* GOAL OF THE EXERCISE
The line containing "2576x1446 pixels." marks the end: quote every line from the start of the records below through it, word for word.
STUDY MATERIAL: Begin
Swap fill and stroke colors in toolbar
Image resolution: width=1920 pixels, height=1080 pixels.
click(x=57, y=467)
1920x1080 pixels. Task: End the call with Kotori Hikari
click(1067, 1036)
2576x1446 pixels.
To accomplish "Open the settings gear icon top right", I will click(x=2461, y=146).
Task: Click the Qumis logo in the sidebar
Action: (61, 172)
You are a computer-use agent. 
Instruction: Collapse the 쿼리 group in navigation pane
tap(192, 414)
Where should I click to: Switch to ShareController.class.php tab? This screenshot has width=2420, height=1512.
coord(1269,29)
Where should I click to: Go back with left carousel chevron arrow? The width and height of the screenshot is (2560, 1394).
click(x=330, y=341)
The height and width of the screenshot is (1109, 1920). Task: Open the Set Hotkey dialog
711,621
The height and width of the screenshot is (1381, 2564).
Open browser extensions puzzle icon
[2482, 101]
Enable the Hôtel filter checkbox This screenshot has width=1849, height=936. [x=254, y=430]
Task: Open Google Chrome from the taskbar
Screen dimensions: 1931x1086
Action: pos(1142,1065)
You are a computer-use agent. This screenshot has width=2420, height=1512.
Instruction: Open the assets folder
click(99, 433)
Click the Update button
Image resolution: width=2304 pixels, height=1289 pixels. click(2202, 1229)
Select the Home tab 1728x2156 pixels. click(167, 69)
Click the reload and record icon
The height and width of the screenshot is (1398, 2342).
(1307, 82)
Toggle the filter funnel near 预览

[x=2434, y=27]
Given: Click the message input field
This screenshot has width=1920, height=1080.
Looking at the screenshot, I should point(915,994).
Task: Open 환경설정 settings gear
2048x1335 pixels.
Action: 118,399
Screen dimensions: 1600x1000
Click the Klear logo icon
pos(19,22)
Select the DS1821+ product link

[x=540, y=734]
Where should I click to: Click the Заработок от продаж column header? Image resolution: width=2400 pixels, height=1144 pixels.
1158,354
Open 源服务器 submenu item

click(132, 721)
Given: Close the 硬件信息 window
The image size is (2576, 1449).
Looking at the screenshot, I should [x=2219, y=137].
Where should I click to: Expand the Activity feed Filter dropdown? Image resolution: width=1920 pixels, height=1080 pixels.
STUDY MATERIAL: End
* SOLVED PROBLEM
Swap fill and stroke colors in toolbar
Image resolution: width=1920 pixels, height=1080 pixels.
click(x=57, y=467)
1920x1080 pixels. Task: End the call with Kotori Hikari
click(1067, 1036)
2576x1446 pixels.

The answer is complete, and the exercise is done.